The emphasis on people also supports resilience. During last year’s volatility, when the market was down around 10%, Langdon’s portfolio was down just 1-2%.

‘We avoid leverage. We stress test every holding before we invest. We try to kill the company in our analysis. If it’s easy to kill, it doesn’t get through.’

This bottom up, people first focus has generated what Dean calls ‘idiosyncratic alpha’, returns that don’t depend on geography, sector or style factors.

While many global portfolios are tilted toward large cap US tech, Langdon has outperformed despite being underweight both.

Its best performing position last year was Japanese IT consultancy called Bay Current, which he said is well positioned to support the country’s lagging digital transformation.

‘When markets get more challenging, not all companies will prosper. That’s when the quality of the team really shows,’ Dean said. 

disclaimer

This article is prepared by Langdon Equity Partners. Content in respect of the Langdon Smaller Companies Fund (ARSN 657 901 614 (the Fund) is issued by Pinnacle Fund Services Limited ABN 29 082 494 362 AFSL 238 371 (‘PFSL’) as responsible entity of the Fund. PFSL is not licensed to provide financial product advice. It contains general information only. It is not intended as a securities recommendation or statement of opinion intended to influence a person or persons in making a decision in relation to investment. It has been prepared without taking account of any person’s objectives, financial situation or needs. Any persons relying on this information should obtain professional advice before doing so.

Past performance is for illustrative purposes only and is not indicative of future performance.
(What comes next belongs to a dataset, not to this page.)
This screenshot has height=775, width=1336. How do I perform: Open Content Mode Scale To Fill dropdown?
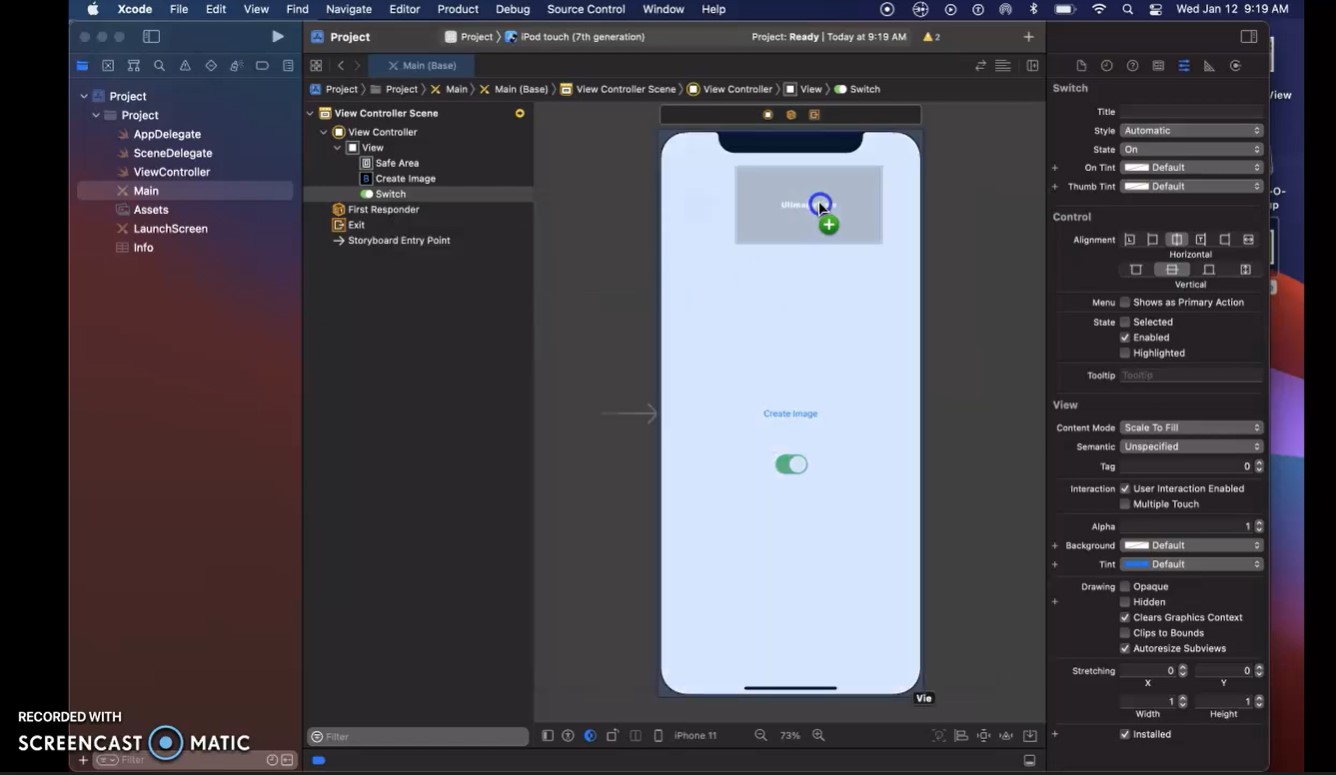tap(1191, 428)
While Langdon Equity Partners Limited (‘Langdon’) and PFSL believe the information contained in this communication is reliable, no warranty is given as to its accuracy, reliability or completeness and persons relying on this information do so at their own risk. Subject to any liability which cannot be excluded under the relevant laws, Langdon and PFSL disclaim all liability to any person relying on the information contained in this communication in respect of any loss or damage (including consequential loss or damage), however caused, which may be suffered or arise directly or indirectly in respect of such information. This disclaimer extends to any entity that may distribute this communication.